Recostado sobre más de 800 km del colosal Himalaya (en sánscrito bóveda del mundo) está el reino de Nepal, pequeño territorio de 140.797 kilómetros cuadrados que, juntamente con Bután, constituyen estados tapones entre los gigantes del Extremo Oriente: China y la India.
Ni bien se arriba al país, una palabra inicia y finaliza todo diálogo: namasté, algo así como Dios sea contigo.
Se pronuncia con las manos juntas y regalando una sonrisa, símbolo de cortesía y cordialidad.
La etnia nepalesa surgió de un complejo proceso cultural. Migraciones de pueblos mongólicos se vieron desbordados por contingentes indoeuropeos arios procedentes del reino de Gorkha.

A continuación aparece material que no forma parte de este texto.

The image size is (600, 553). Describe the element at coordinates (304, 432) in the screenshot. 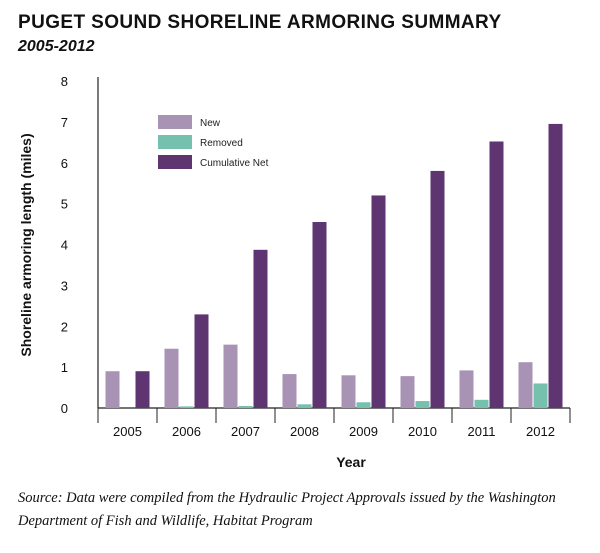

I see `x-tick-label: 2008` at that location.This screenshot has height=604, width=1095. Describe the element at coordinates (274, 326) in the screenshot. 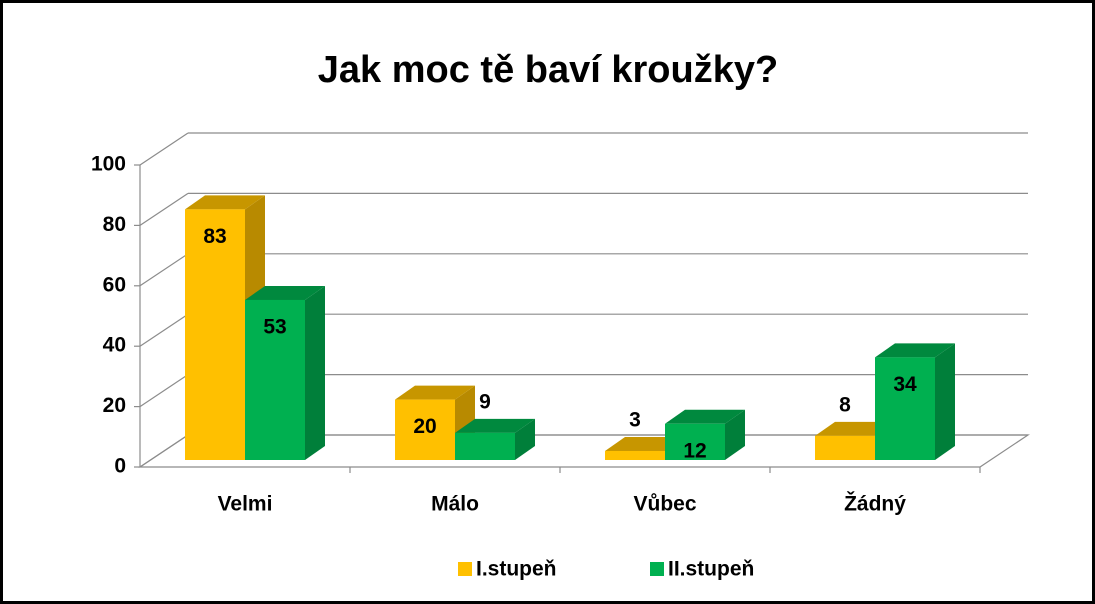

Así, los gurkas conquistaron el gran valle central, fijaron un idioma oficial y afincaron su capital en Katmandú.
En cada uno de los centros urbanos, Katmandú, Patán y Bhadgaon, todo gira en torno del Durbar Square (plaza del palacio), donde las antiguas residencias reales proponen un festival arquitectónico.
Ventanas cubiertas por pantallas reticulares, techos romboidales y balcones en madera dura labrada representan exponentes inconfundibles de las construcciones clásicas de Nepal.
Katmandú congrega a las mayores stupas del mundo: Swayambhunath o templo de los monos y Boudhanath. Alrededor de ellas existe un circuito devocional que se recorre en sentido horario, nunca en contra, y se lo denomina kora. Todo viajero capaz de superar barreras culturales y elevar su visión por encima de la pobreza y la superstición puede extraer de Nepal experiencias de singular valor.